TASK TO CARRY OUT
In the data from the line with "You are a computer-use" up to and including the line with "will [999, 311].", swap "agent" for "assistant" and give back only those lines with everything else unchanged.

ENTRIES PROVIDED
_ _ _ _ _
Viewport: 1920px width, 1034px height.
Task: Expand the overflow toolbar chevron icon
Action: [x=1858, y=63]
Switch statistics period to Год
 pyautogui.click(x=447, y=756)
_ _ _ _ _
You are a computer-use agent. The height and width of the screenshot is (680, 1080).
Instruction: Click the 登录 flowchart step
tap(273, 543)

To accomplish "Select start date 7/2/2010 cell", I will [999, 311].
_ _ _ _ _
EXPECTED ANSWER
You are a computer-use assistant. The height and width of the screenshot is (680, 1080).
Instruction: Click the 登录 flowchart step
tap(273, 543)

To accomplish "Select start date 7/2/2010 cell", I will [999, 311].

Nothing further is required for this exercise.